Zusammenschluss unter Gleichen
Berater wagen Milliardenfusion

In der Beraterbranche bahnt sich ein großer Konsolidierungsschritt an. Zwei der führenden US-Beratungen für Personalstrategien, Towers Perrin und die börsennotierte Watson Wyatt, haben sich auf einen Zusammenschluss unter Gleichen geeinigt. Probleme fürchten die fusionierenden Firmen keine - im Gegenteil.

NEW YORK/DÜSSELDORF. Die Transaktion hat ein Volumen von 3,5 Mrd. Dollar. Die neue Beratung mit dem Namen Towers Watson soll an der Börse notiert werden. Dabei würden die Aktien hälftig unter den bisherigen Anteilseignern von Watson Wyatt sowie den Partnern und Eigentümern von Towers Perrin aufgeteilt, hieß es. Zusammen kommen die Firmen auf einen Jahresumsatz von mehr als drei Mrd. Dollar.

Derartige Großfusionen sind in der Beraterbranche selten und werden von den meist als Partnerschaften organisierten Beratungen kaum angestrebt. Als Grund dafür führen viele Unternehmensberater an, dass die kulturellen Unterschiede zwischen ihren Organisationen zu groß sowie die Beratungsansätze zu verschieden seien. "Das große Problem bei Beratungsfusionen ist: Man verliert die besten Leute an die Konkurrenz. Das lehrt die Erfahrung", sagt Dietmar Fink, Geschäftsführer der Wissenschaftlichen Gesellschaft für Management und Beratung in Bonn.

Die nun in den USA fusionierenden Firmen fürchten keine kulturellen Probleme - im Gegenteil: "Unsere beiden Organisationen passen wie Puzzlestücke zusammen", sagte Watson-Wyatt-Chef John Haley, der auch die neue Firma als Vorstandsvorsitzender führen soll. Auch Branchenexperte Fink hält die Fusion für aussichtsreich, weil beide Firmen in einem ganz speziellen Segment tätig seien.

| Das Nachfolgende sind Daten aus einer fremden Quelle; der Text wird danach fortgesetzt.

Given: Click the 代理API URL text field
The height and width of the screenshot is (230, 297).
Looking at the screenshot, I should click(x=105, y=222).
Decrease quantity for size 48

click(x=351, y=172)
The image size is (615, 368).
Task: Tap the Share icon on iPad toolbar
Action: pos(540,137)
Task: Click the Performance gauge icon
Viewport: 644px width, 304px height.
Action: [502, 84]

Towers Perrin und Watson Wyatt sind auf Personalmanagement, Vergütung sowie Finanz- und Risikothemen spezialisiert und beschäftigen bisher 14 000 Mitarbeiter. Mit dem Zusammenschluss würde Towers Watson zu den Marktführern in diesem Beratungssegment, Hewitt und Mercer (u.a. Marsh & McLennan), aufschließen.

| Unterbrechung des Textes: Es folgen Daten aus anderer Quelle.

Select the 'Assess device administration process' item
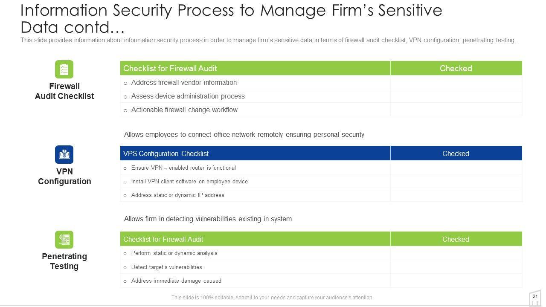546x307 pixels. pyautogui.click(x=188, y=96)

Mark Mactas, derzeit Chef von Towers Perrin, soll in der neuen Firma die operativen Geschäfte leiten und als Präsident die vier Regional- sowie drei Branchensegmente verantworten, hieß es aus unternehmensnahen Kreisen. Für den Posten des Finanzvorstands sei der jetzige Watson-Wyatt-Manager vorgesehen, der Finanzchef von Towers Perrin soll in den nächsten Jahren das Integrationsbüro leiten.

Die Kosten der Fusion liegen bei geschätzten 80 Mio. Dollar, verteilt auf die kommenden drei Jahre. Durch Synergien sollen jährlich 80 Mio. Dollar vor Steuern eingespart werden. Watson Wyatt (7 700 Berater) bringt vor allem seine Kompetenz in Pensionsfragen ein, während Towers Perrin (6 300 Beschäftigte) stärker im Bereich mit Gesundheits-Themen aufgestellt ist.

Watson Wyatt erwartet für das heute endende Geschäftsjahr einen Umsatz zwischen 1,65 und 1,67 Mrd. Euro, ein Rückgang um etwa 100 Mio. Dollar im Vergleich zum Vorjahr. Die Erlöse stehen branchenweit unter Druck, weil viele Firmen im Zuge der Rezession an Beratungsleistungen sparen. Der Aktienkurs von Watson Wyatt ist im Jahresverlauf um 14 Prozent gesunken.